*** PROVIDED DATA ***

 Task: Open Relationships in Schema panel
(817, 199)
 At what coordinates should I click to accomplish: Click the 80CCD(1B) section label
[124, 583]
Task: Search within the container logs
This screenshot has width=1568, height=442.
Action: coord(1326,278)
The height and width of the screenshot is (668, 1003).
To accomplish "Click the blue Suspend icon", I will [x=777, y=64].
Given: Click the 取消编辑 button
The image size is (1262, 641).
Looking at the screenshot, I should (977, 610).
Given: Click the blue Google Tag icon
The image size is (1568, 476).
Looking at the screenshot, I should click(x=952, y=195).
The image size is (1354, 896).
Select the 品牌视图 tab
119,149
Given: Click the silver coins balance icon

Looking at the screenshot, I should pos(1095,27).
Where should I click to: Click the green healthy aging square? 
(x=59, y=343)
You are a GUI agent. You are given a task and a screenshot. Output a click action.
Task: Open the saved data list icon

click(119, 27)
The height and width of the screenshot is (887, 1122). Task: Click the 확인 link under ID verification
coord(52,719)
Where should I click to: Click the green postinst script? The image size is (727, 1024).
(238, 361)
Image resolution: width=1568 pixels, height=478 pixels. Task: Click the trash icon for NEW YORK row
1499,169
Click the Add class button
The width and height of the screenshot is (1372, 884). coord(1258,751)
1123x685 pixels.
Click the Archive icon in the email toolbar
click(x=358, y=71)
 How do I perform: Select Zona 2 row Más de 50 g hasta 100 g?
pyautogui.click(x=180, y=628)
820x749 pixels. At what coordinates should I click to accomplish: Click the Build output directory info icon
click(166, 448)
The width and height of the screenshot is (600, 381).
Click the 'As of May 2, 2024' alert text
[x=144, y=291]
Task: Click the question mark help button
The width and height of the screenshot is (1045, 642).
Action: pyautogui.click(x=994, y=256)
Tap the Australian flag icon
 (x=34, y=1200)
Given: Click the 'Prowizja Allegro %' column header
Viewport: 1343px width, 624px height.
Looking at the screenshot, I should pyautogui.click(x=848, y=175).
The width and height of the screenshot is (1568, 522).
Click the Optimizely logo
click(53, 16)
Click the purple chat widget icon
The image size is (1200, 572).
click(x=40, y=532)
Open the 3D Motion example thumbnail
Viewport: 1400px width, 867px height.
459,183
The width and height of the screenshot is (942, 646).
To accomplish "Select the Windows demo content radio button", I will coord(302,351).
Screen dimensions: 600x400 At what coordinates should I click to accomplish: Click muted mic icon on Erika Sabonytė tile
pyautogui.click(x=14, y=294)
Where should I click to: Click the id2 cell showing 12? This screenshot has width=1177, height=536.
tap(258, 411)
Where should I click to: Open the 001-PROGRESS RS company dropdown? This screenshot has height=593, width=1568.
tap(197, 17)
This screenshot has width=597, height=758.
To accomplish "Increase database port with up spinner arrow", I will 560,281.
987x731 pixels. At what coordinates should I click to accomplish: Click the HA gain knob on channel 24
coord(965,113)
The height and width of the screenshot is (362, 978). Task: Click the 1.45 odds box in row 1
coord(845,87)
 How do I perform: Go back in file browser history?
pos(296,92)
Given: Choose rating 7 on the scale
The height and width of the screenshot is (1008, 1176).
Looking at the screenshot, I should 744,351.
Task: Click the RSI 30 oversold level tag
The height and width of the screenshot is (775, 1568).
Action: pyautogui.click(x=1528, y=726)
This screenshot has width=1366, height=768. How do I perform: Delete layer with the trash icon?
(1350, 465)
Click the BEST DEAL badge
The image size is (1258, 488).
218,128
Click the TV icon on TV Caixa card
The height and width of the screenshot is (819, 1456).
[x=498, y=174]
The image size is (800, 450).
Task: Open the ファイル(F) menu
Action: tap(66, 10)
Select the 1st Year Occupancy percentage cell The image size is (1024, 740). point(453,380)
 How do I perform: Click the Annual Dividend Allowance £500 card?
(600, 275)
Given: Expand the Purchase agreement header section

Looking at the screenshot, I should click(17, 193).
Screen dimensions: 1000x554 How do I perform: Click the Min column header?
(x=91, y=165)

***

ASSIGNMENT:
Show every line above in which the word "blue" occurs.

SOLVED EXERCISE:
To accomplish "Click the blue Suspend icon", I will [x=777, y=64].
Given: Click the blue Google Tag icon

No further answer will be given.